One of the most well-known residents of Chatsworth was Georgiana, wife of the 5th Duke of Devonshire. By the standards of any era, Georgiana was a larger-than-life figure. Like any properly fascinating personality, she was a heady mix of admirable and out-of-control:
Society beauty & fashion trend-setter. She set the fashion for extravagantly high wigs sprouting ostrich feathers. Whatever she wore was reported in the newspapers and copied slavishly.
Compulsive gambler. From the beginning of her marriage, Georgiana could not resist the card table. She repeatedly ran up debts, begged money from friends to pay them off, lied about them to her husband, and ran up more. The outstanding debt upon her death totalled nearly 20,000 pounds. Wikipedia estimates this amount as today’s equivalent of £3,720,000.
Best friend of her husband’s mistress. The Duke, the Duchess, and her friend, Lady Elizabeth Foster (‘Bess’), lived and traveled as a threesome for 25 years. In 1785, both Georgiana and Bess were pregnant by the Duke at the same time. When Georgiana was in the doghouse with the Duke for her gambling debts or other indiscretions, she appealed to Bess to keep peace in the household.
Political hostess and fundraiser. She worked tirelessly behind the scenes for the Whig party, arranging for rivals to meet, for strategies to arise, and money to flow. She was also the first woman to campaign for a political candidate, in an election in 1784, for which she was castigated and caricatured in the press for her unwomanly-ness.
Unfaithful wife. The Duke was not the only one to find comfort outside their marriage. In 1792, Georgiana gave birth to an illegitimate daughter, Eliza Courtney, fathered by future Prime Minister, Charles Grey. The Duchess was forced to give her up to be raised by Grey’s aunt and uncle, though she visited her daughter in secret.
Diarist & writer. She found time to write a novel, ‘The Sylph,’ in 1780. As a close confidante of the Prince of Wales, her diaries were invaluable to modern historians in reconstructing the happenings in the palace during the Regency Crisis & the serial illnesses of King George the III, presented to modern audiences in the fantastic, “The Madness of King George.” What-what?

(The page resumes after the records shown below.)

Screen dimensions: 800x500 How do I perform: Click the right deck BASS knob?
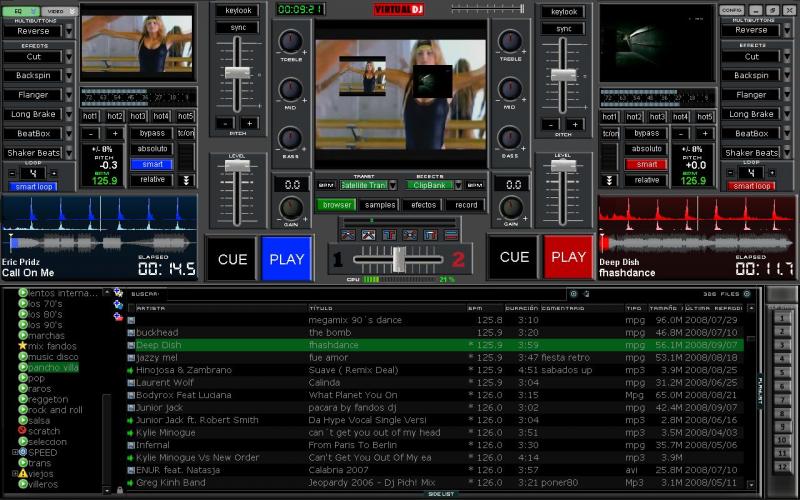[x=510, y=138]
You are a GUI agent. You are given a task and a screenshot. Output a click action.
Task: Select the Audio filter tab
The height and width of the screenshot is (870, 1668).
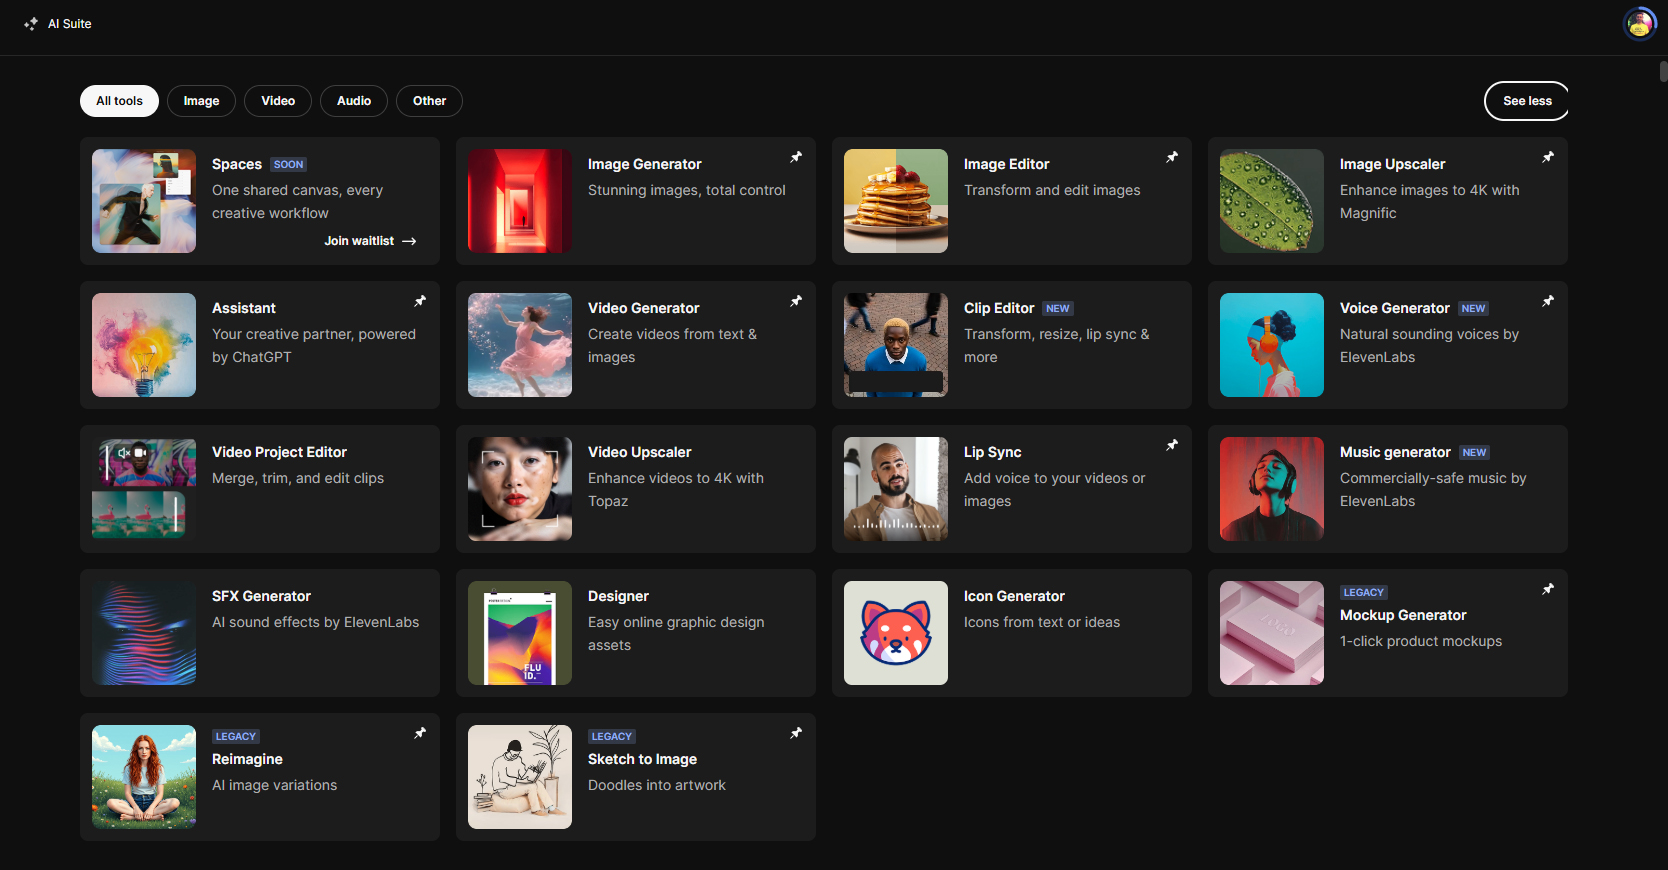[353, 101]
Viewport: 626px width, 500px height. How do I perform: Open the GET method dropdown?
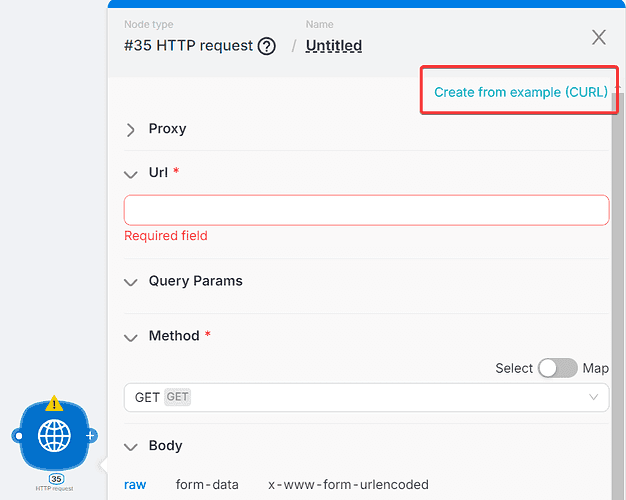pyautogui.click(x=366, y=397)
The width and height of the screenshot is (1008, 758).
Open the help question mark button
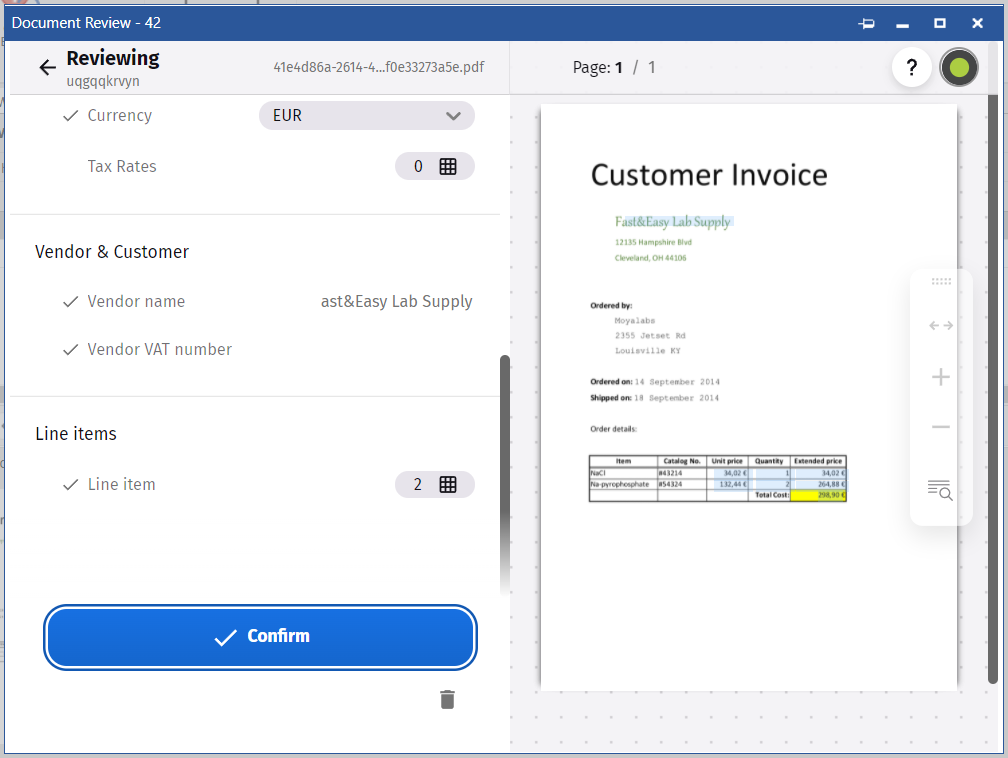pyautogui.click(x=911, y=68)
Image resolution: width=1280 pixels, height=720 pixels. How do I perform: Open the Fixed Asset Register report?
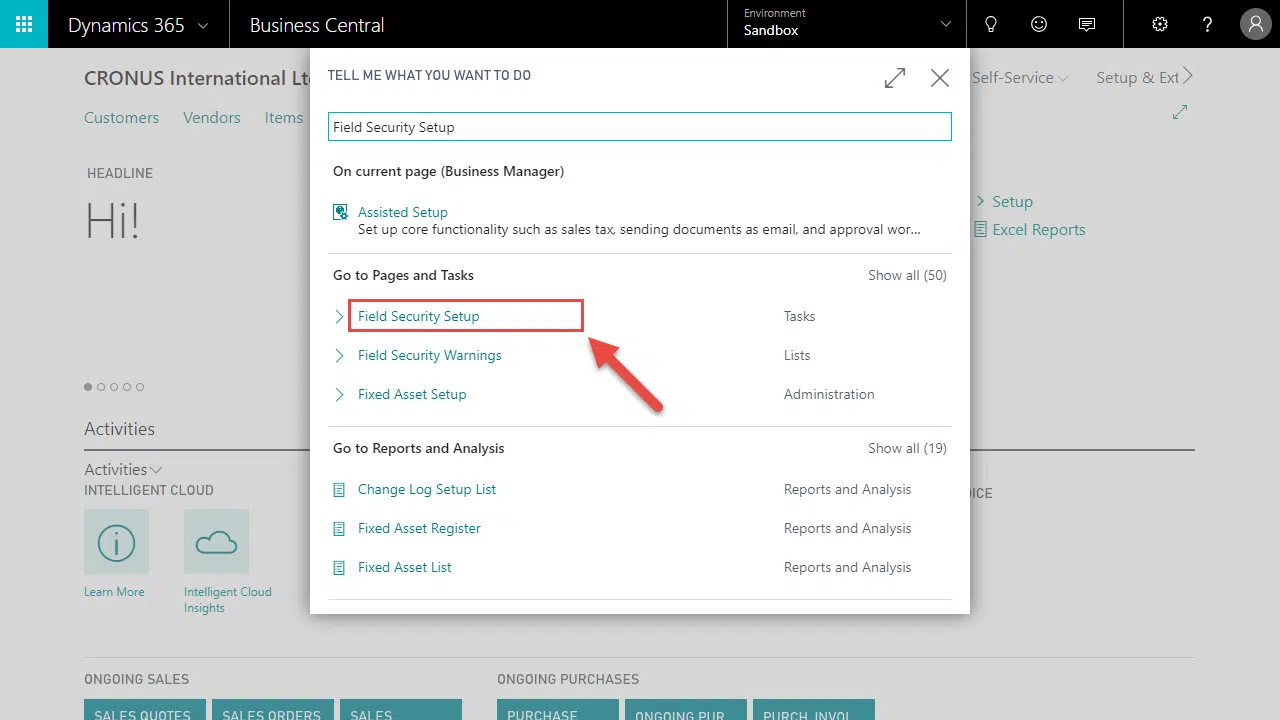tap(419, 528)
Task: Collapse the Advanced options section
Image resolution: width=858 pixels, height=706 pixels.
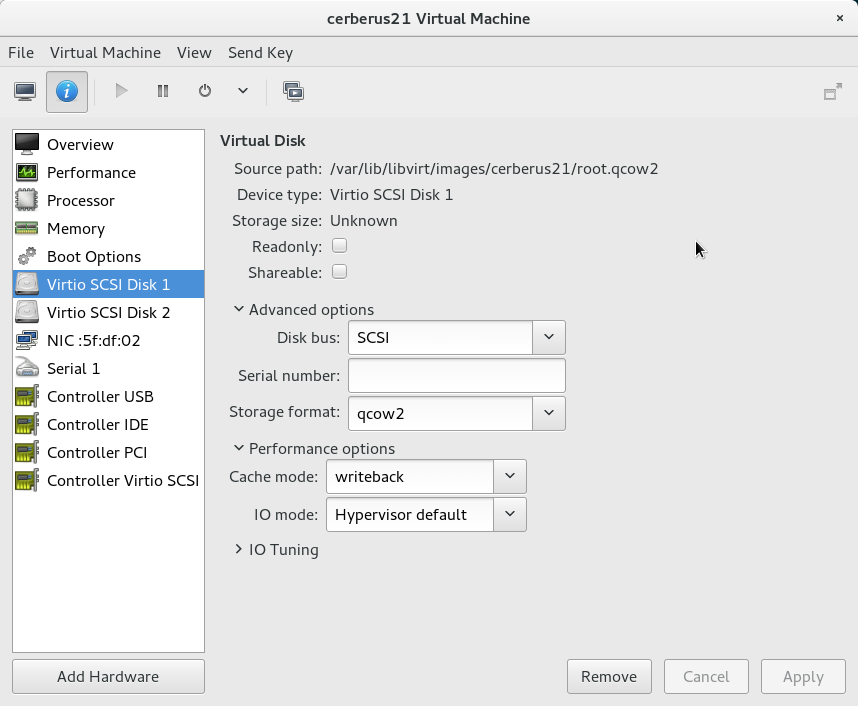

Rockhound, mineralogist, & amateur chemist. I can’t really get behind her personally with the chemistry, but I think it’s a pretty impressive hobby for an 18th century noblewoman, and I do like a good rock. So did Georgiana. She “endowed Chatsworth with a collection of stones and minerals of museum quality,”* many of which are displayed in the halls of Chatsworth House, near the Faerie Queen portrait.